Anchor: /legal/dpa#mdr-article-14.
15. NHS Data Security and Protection Toolkit (DSPT) alignment
Where the Controller is a National Health Service (NHS) body, an NHS contractor, or any UK-health-and-social-care organisation required to publish an annual NHS DSPT assertion, the Processor aligns its TOMs (§6), incident handling (§9, §11(b)), supply-chain governance (§11(d)), and erasure mechanics (§13) to the National Data Guardian's 10 standards, as operationalised by the NHS DSPT (v6, 2024-2025 edition):
Standard 1 (Personal Confidential Data). Tokenisation invariant (§12) plus zero-payload-logging gate (§6) provide a stronger-than-baseline control: PCD never reaches the Processor in identifiable form.
Standard 6 (Responding to Incidents). The 24-hour early-warning commitment in §11(b) exceeds the DSPT "within 72 hours of becoming aware" requirement.

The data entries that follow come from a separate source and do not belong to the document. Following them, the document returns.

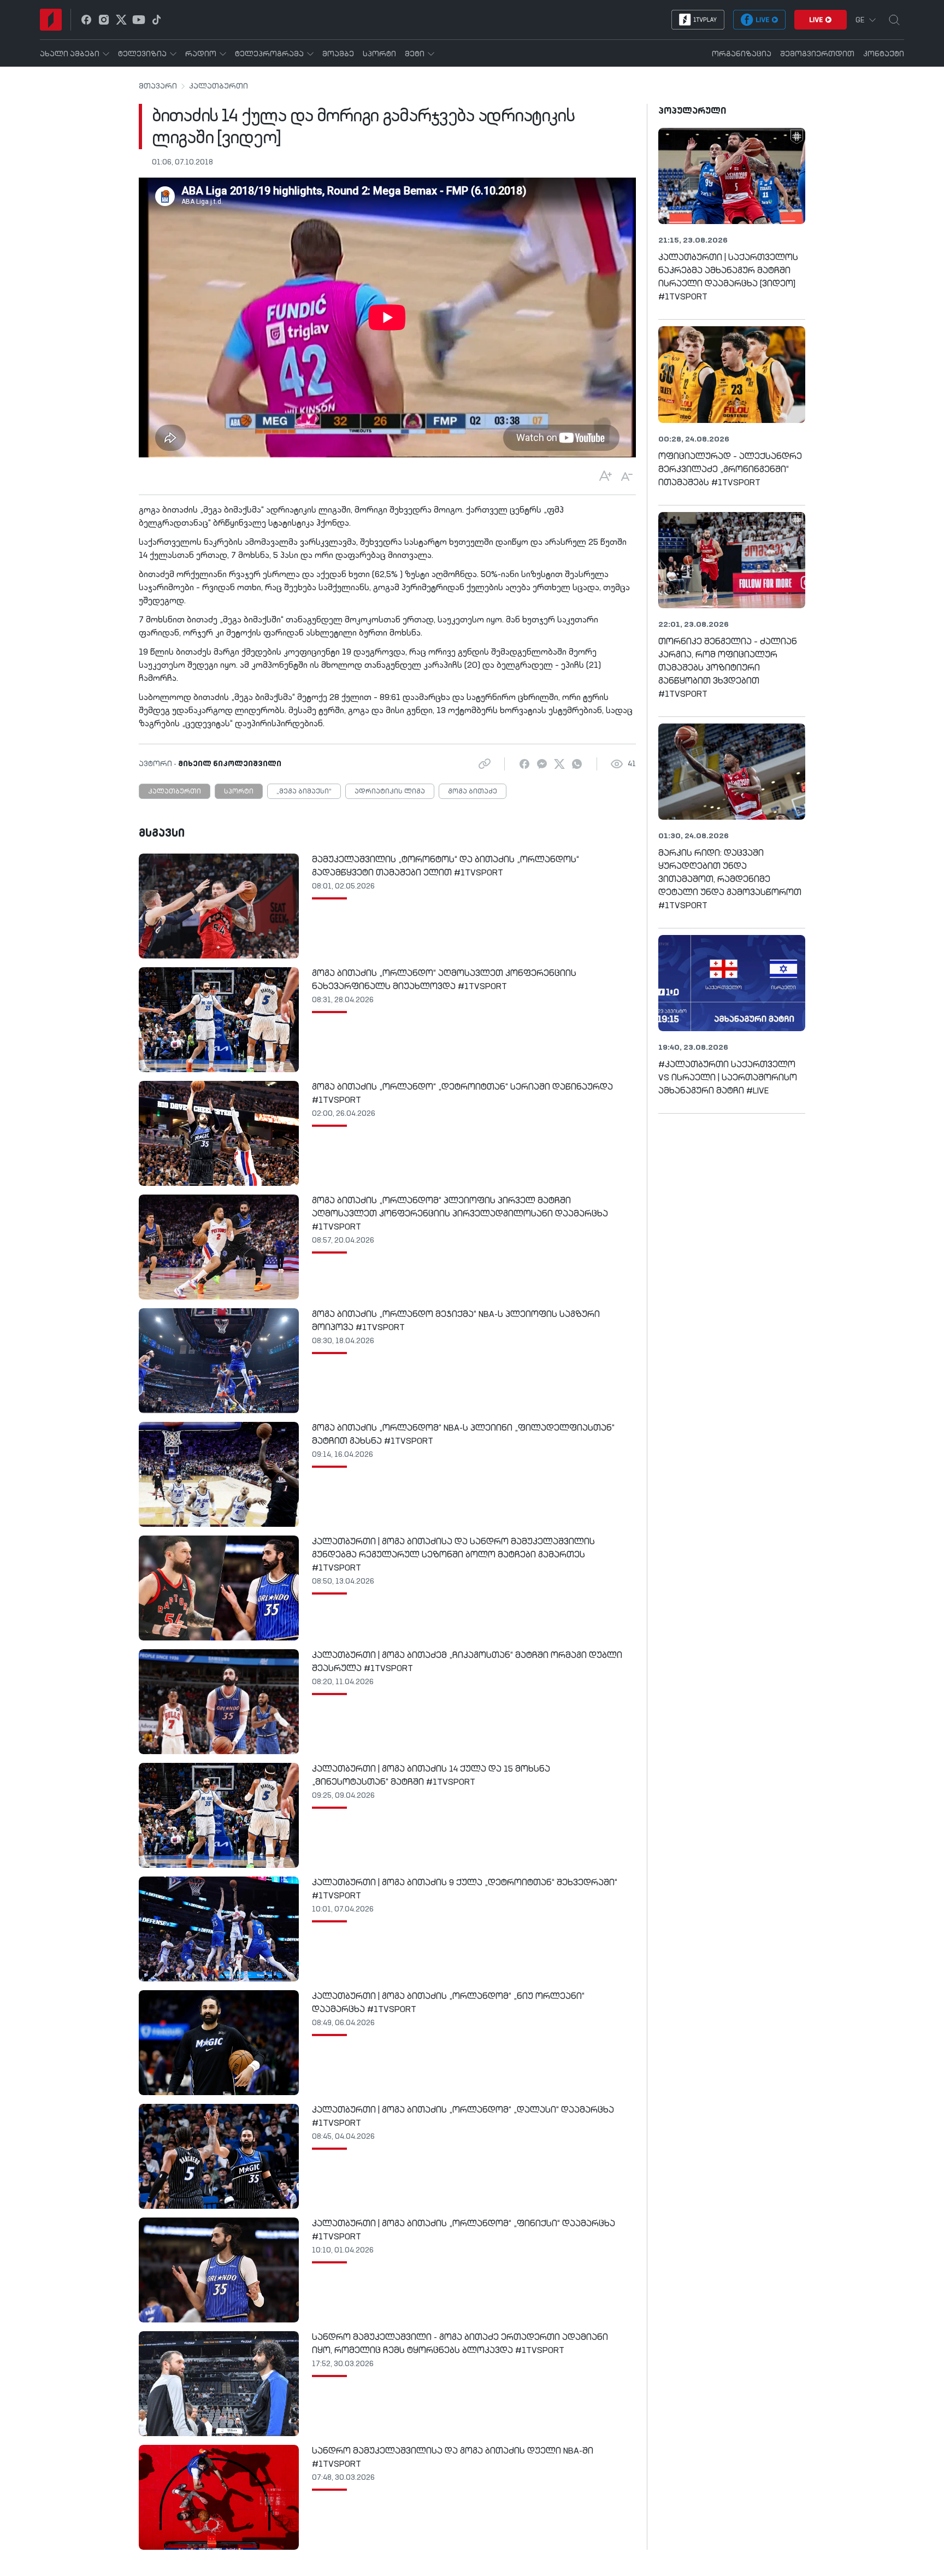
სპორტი (238, 792)
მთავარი (158, 86)
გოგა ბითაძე (472, 792)
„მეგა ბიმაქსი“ (304, 792)
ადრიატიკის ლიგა (390, 792)
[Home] (51, 20)
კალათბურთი (218, 86)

Standard 7 (Continuity Planning). Encrypted off-site backups + tested restore procedure; recovery-time objective documented in the customer-facing operations runbook.
Standard 9 (IT Protection). CIS-aligned hardening on every host; automated configuration drift detection; quarterly vulnerability-scan reports available to the Controller under NDA.
Standard 10 (Accountable Suppliers). The full sub-processor list (§5) is published under change-notification; each sub-processor flows-down the DSPT-equivalent obligations via the standard upstream-DPA.
The Processor does not itself publish a DSPT assertion (it is not a Data Security and Protection Toolkit Reporting Organisation in its own right; it is a software supplier to such organisations) but provides, on request, the supplier-evidence pack a Controller's DSPT submission needs to evidence its supply chain.